Hacker News new | ask | show | jobs
by nl 2157 days ago
I'm a power user (been programming for 30 years) and I refuse to use vim keybindings.

I have too many things to remember, and there are plenty of options that give me equal power but don't demand that investment from me.

Math isn't like that - I do more math than the average person and I hate having to decipher the annotation. The number of times I've tried to work out if this sigma is the same as the sigma in this other paper frustrates me enormously.

Or the paper that used a accuracy^bar metric as their primary reporting metric, and we couldn't get near it until we found an obscure footnote in an appendix that explained the ^bar metrics were temporally averaged at test time around a known labelled standard (ie, test data was used to optimise the performance).

1 comments

Mathematics is more general and applicable than Vim, I'll give you that. I wasn't the one who brought in the Vim analogy, however.

It seems like your complaints are with academic papers, not with mathematical notation specifically. This is a problem that is universal to academic papers. Try reading a critical theory paper, for example, and you'll find it's extremely dense with critical theory jargon the authors don't bother explaining at all.

The problem with academic papers is that they aren't intended for a general audience. The authors of papers are often operating in subfields that are so small that they've actually met most of the other people who will be reading their papers. In that situation, conventions and jargon arise naturally among colleagues. Variable names form a part of these conventions such that, in a more common example, sigma will mean standard deviation among statisticians but mean singular value among linear algebraists.

The other problem with academic papers is that the authors generally don't care about reproducibility, consistency, clarity, pedagogy, or even intelligibility. They're optimizing for quantity of papers published, not quality. As long as their expert peer reviewers understand and give the green light for publication, that's good enough.
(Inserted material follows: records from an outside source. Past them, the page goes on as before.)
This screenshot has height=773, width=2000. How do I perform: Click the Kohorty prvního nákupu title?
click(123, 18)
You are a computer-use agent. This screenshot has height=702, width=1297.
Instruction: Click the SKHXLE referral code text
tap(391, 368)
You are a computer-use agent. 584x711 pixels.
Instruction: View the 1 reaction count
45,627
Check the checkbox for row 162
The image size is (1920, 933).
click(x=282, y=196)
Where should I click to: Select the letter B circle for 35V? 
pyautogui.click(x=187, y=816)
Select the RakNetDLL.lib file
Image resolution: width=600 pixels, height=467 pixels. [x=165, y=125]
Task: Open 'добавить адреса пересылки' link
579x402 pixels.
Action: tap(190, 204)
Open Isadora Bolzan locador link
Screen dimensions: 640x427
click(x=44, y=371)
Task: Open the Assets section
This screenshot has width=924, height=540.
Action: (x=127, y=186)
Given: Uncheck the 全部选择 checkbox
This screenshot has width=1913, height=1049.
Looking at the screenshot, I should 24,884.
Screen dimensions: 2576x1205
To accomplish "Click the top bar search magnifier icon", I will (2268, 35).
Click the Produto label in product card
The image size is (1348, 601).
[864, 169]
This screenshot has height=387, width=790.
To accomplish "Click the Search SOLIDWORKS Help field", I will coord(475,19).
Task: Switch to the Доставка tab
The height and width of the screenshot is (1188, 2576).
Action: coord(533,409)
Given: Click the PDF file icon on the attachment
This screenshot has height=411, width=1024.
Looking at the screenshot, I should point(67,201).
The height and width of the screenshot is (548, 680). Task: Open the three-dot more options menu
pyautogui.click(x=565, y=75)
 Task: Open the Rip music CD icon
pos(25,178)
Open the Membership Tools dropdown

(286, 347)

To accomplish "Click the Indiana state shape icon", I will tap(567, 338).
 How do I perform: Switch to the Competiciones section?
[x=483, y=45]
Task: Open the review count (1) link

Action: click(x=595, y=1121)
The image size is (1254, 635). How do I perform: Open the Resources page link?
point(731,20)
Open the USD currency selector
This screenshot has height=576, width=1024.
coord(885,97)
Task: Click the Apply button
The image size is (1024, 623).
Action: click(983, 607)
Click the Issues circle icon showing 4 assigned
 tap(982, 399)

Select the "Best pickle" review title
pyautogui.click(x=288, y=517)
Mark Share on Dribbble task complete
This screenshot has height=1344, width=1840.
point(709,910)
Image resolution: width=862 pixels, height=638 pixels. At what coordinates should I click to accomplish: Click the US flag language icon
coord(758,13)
To be honest I think my (and most people on this thread) real complaint isn't with notation per-say (as in Euclidean vs Hilbert notation etc, as discussed by Tao).

It's really about the lazy habits of many who work at the intersection of math and computer science, and use maths to express themselves without defining things.

> The other problem with academic papers is that the authors generally don't care about reproducibility, consistency, clarity, pedagogy, or even intelligibility. They're optimizing for quantity of papers published, not quality. As long as their expert peer reviewers understand and give the green light for publication, that's good enough.

Having worked around this field, I think this (common) perception of publishing doesn't quite capture what is happening. Peer review isn't anything like code review, and software engineers (separate from computer scientists and mathematicians) think that it is.

(Irrelevant nit: the phrase is "per se", meaning "by virtue of itself" in Latin.)
Yes you are entirely right, and it's outside my edit window to fix.